Cacica Damiana, num dos muitos despejos que enfrentou em seu tekoha Apyka’i. Foto: Ruy Sposati/Cimi

Em 2012, a Fundação Nacional dos Povos Indígenas (Funai) instituiu um grupo de trabalho para iniciar o processo demarcatório, nunca levado adiante. Apesar disso, diz o Cimi, Damiana seguiu acampada com sua família ora nas margens da rodovia, ora em meio às plantações de cana.

Em seus 86 anos de vida, Damiana sobreviveu a ataques armados de jagunços e empresas de segurança privada, e a despejos e reintegrações de posse, com ou sem mandado judicial. Entre a cerca e o asfalto, Damiana enterrou ali mesmo, no acostamento da rodovia, muitos de seus parentes mortos por atropelamentos, incluindo o próprio marido. 

Morte sob investigação  

No último dia 2 de novembro, Dia de Finados, Damiana enfrentou mais uma vez os jagunços e foi ao meio do canavial que invade o Tekoha Apyka’i para visitar o cemitério onde estão seus parentes. A cacica sofreu muitos atentados e inúmeras vezes foi machucada pela truculência da jagunçada contratada pelos fazendeiros invasores das terras Guarani e Kaiowá. 

O corpo de Damiana, no entanto, não será enterrado junto deles. “Eu não quero passar pelo mesmo que minha mãe passava, quando ia visitar os parentes enterrados”, explicou a filha de Damiana à equipe do Cimi. 

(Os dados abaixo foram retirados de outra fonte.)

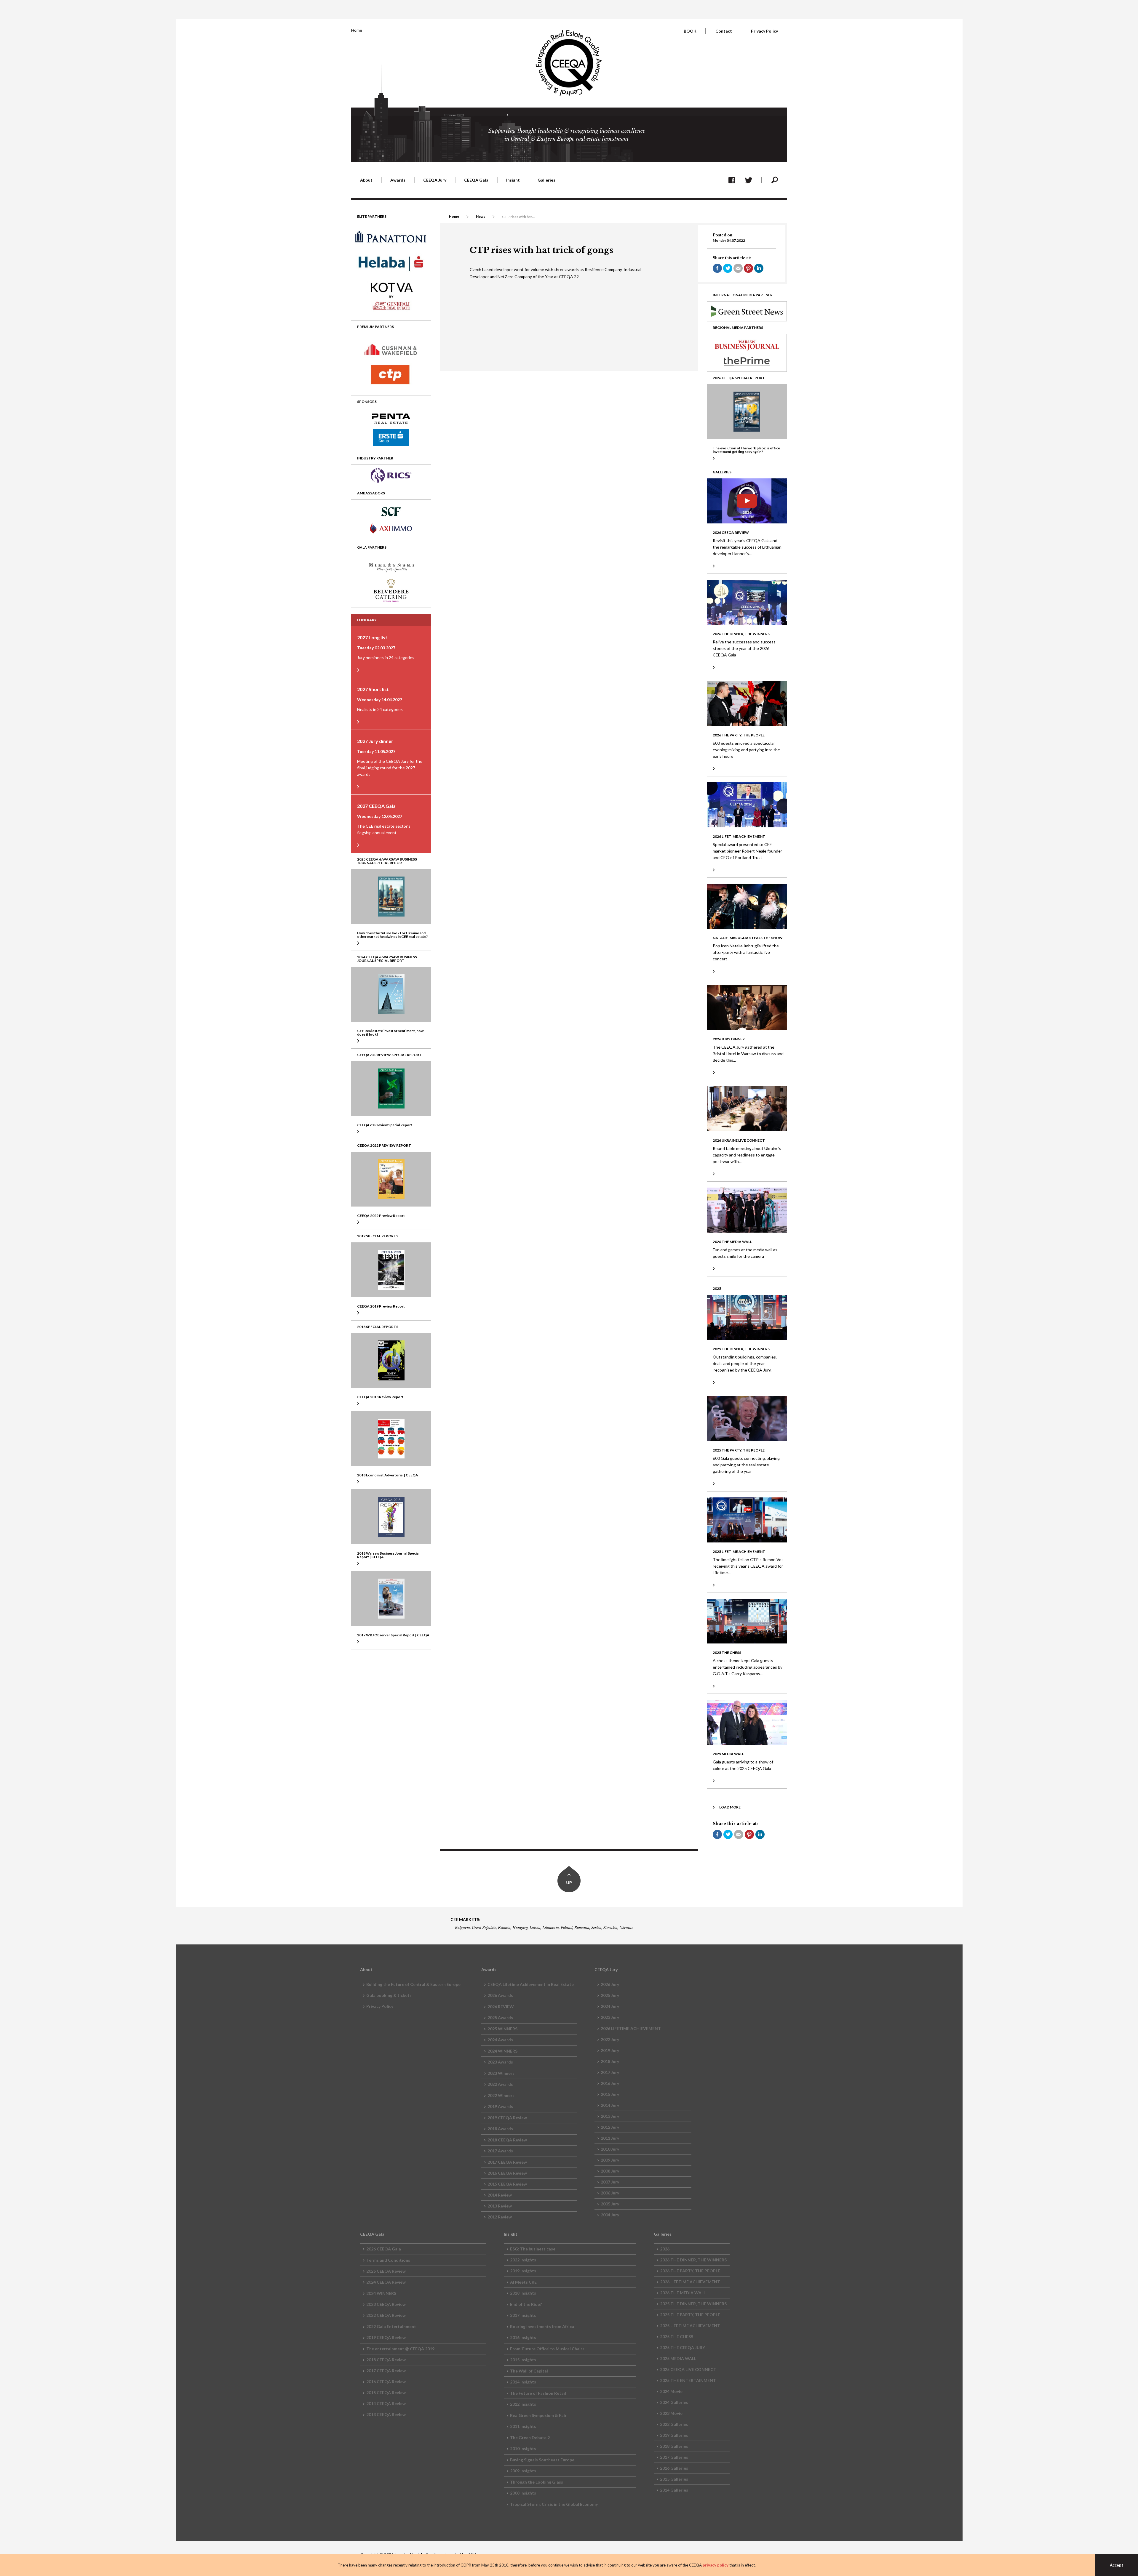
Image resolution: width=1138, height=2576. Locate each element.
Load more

Nos últimos dias, Damiana vinha sentindo dores e tendo desmaios longos, sendo levada às pressas ao Hospital da Missão, em Dourados, na tarde desta segunda-feira (6). Segundo sua filha Sandra, já a caminho do atendimento, Damiana teve uma parada cardiorrespiratória, mas resistiu e foi internada. 

No dia seguinte, revela o Cimi, segundo laudos preliminares apresentados pela equipe médica à família, teria sido identificada uma sepse gravíssima, e Damiana então descansou. 

A morte, contudo, está sendo investigada, já que haveria, ainda segundo a família, hematomas em seu corpo (não se sabe ainda se novos ou antigos). O Ministério Público Federal (MPF) e Funai estão intermediando para garantir que exames sejam feitos no Instituto Médico Legal (IML), e a Polícia Civil também iniciou as investigações para apurar o falecimento.

Usina lucrou com vida Guarani e Kaiowá 

Se o Estado brasileiro negligenciou a vida de Damiana e seus parentes, a Usina São Fernando, consumidora da cana plantada na Terra Indígena reivindicada por Damiana, entre 2008 e 2012, recebeu empréstimos do BNDES de mais de 500 milhões de reais. 

“Dinheiro público, entregue durante os governos Lula e Dilma, ao pecuarista José Carlos Bumlai, proprietário da usina que nunca pagou de volta um único centavo. Com quase 1,5 bilhão de reais em dívidas, Bumlai foi preso em 2015 por distribuição de propina no contexto da operação Lava Jato”, escreve o Cimi em sua nota. 

Conforme o Cimi, a usina faliu e foi leiloada, e atualmente está sob disputa judicial entre ESG (um consórcio de investidores de São José dos Campos/SP), Grupo AGF (indústria sucroalcooleira com sede em Recife/PE), e Millenium Holding (uma empresa recém-fundada da Vila Olímpia de São Paulo/SP, com capital social de 600 milhões de reais). 

A empresa que ganhar na Justiça deverá pagar apenas cerca de 350 milhões pela compra da massa falida da São Fernando.

Enquanto isso, a cacica Damiana Guarani e Kaiowá não tem sequer um pedaço de terra para descansar de uma vida de lutas e sofrimentos. 

Neste ano de 2023, poucos meses atrás, relata o texto da Aty Guasu, Damiana sobreviveu à perda de mais um neto morto por desnutrição, com apenas um ano de vida. “Enterrou-o, assim como aos outros, dentro do tekoha – isto é, em meio à plantação de cana-de-açúcar”, noticiou o Cimi.